Review by Matt S.
I do love my rhythm games. I also love my digital people – Hatsune Miku and IA and all the rest. Bringing together one of the best rhythm games in recent history (Groove Coaster) with my favourite digital people should have been a knock out of the park. Sadly Groove Coaster: Wai Wai Party isn’t without flaws, but nonetheless, I do love this game.

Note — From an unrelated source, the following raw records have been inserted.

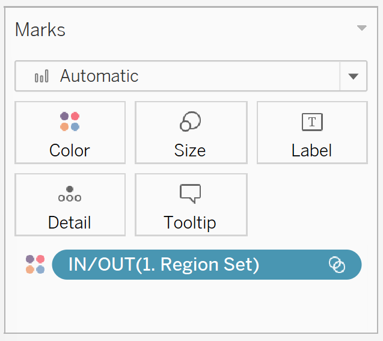This screenshot has height=341, width=383.
Task: Expand the mark type dropdown arrow
Action: (353, 76)

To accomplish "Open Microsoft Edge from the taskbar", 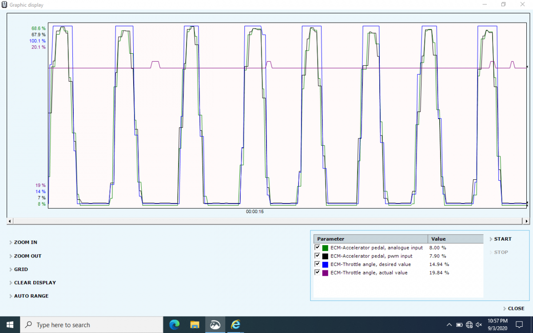I will pos(174,325).
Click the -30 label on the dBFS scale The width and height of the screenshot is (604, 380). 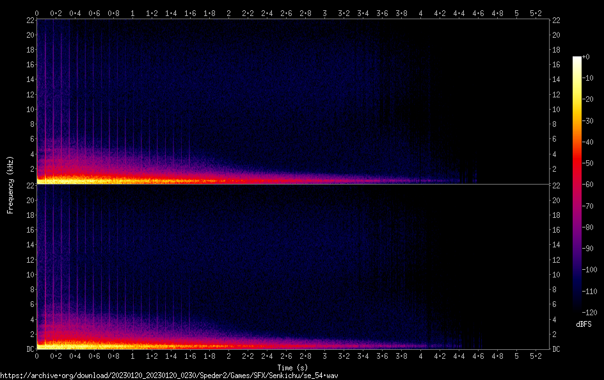(590, 120)
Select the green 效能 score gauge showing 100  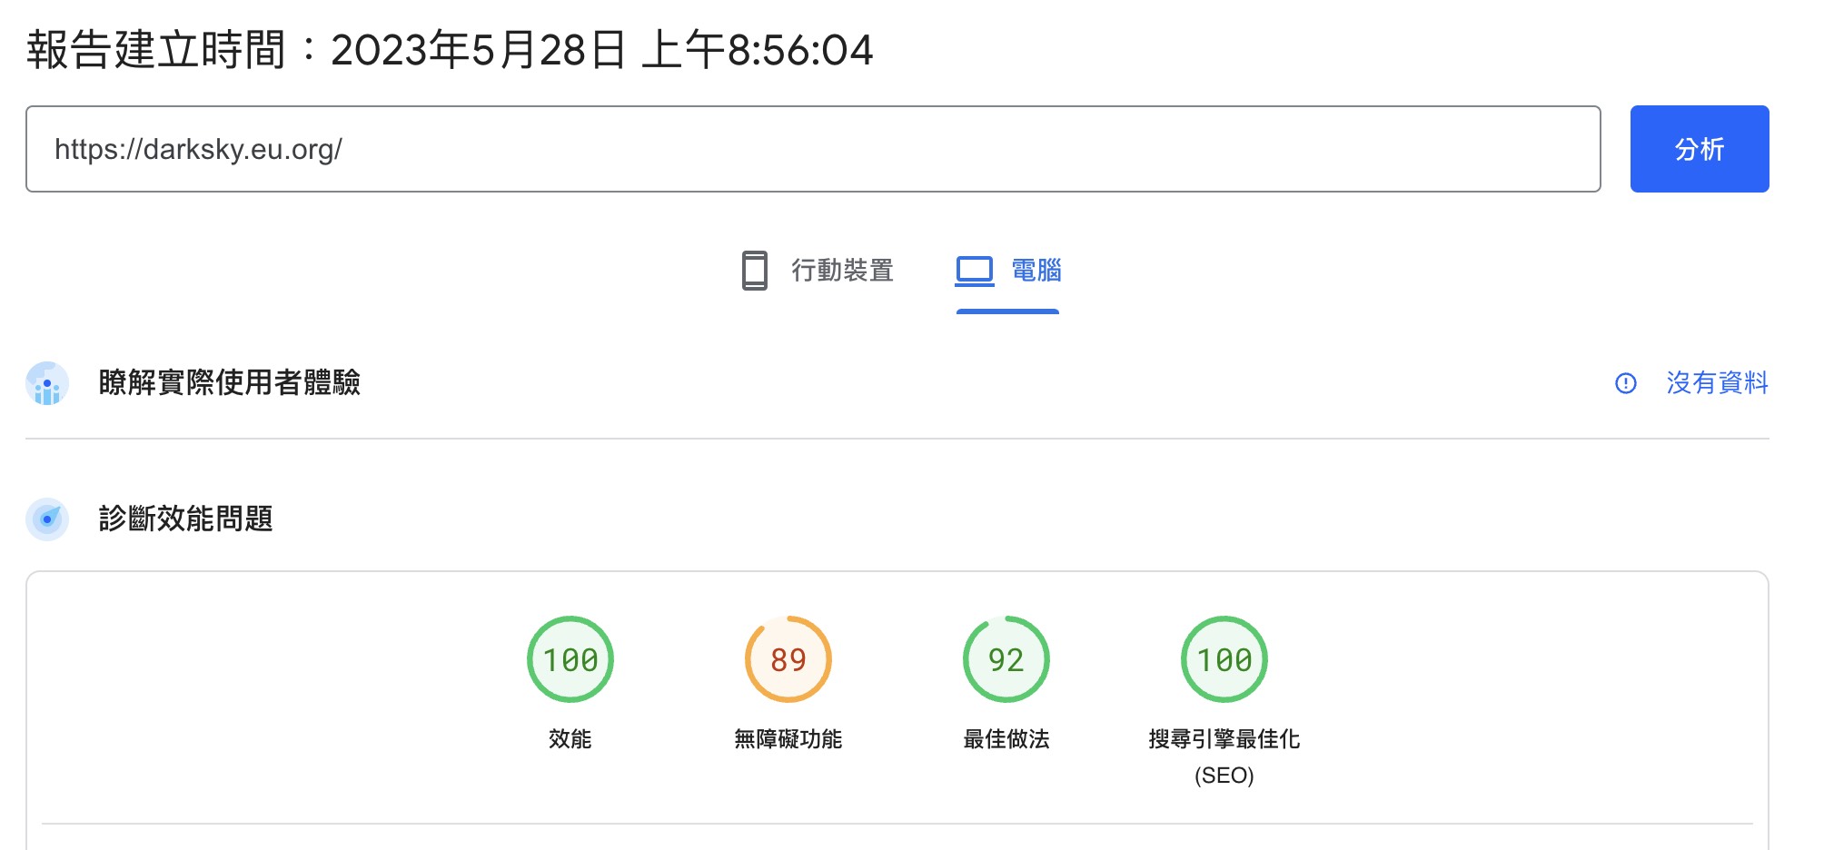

I’m going to start by talking about something I rarely do in my reviews, but it is particularly pertinent this time around: Wai Wai party is a very expensive game because a lot of the good stuff is locked behind DLC. If it was just additional songs, it would be one thing, but so much of what this game promised – your favourite vocaloid characters in the game, for example – is held in those DLC packs. From the base game you’ll get a fair few Hatsune Miku tracks, but getting the adorable representations of Miku is the additional DLC purchase. This isn’t really a complaint in the sense that the base game doesn’t feel incomplete, as such, but it’s worth noting up front that depending on the kind of mileage you’re looking to get out of this one, you could be looking at a significant investment above and beyond the base price.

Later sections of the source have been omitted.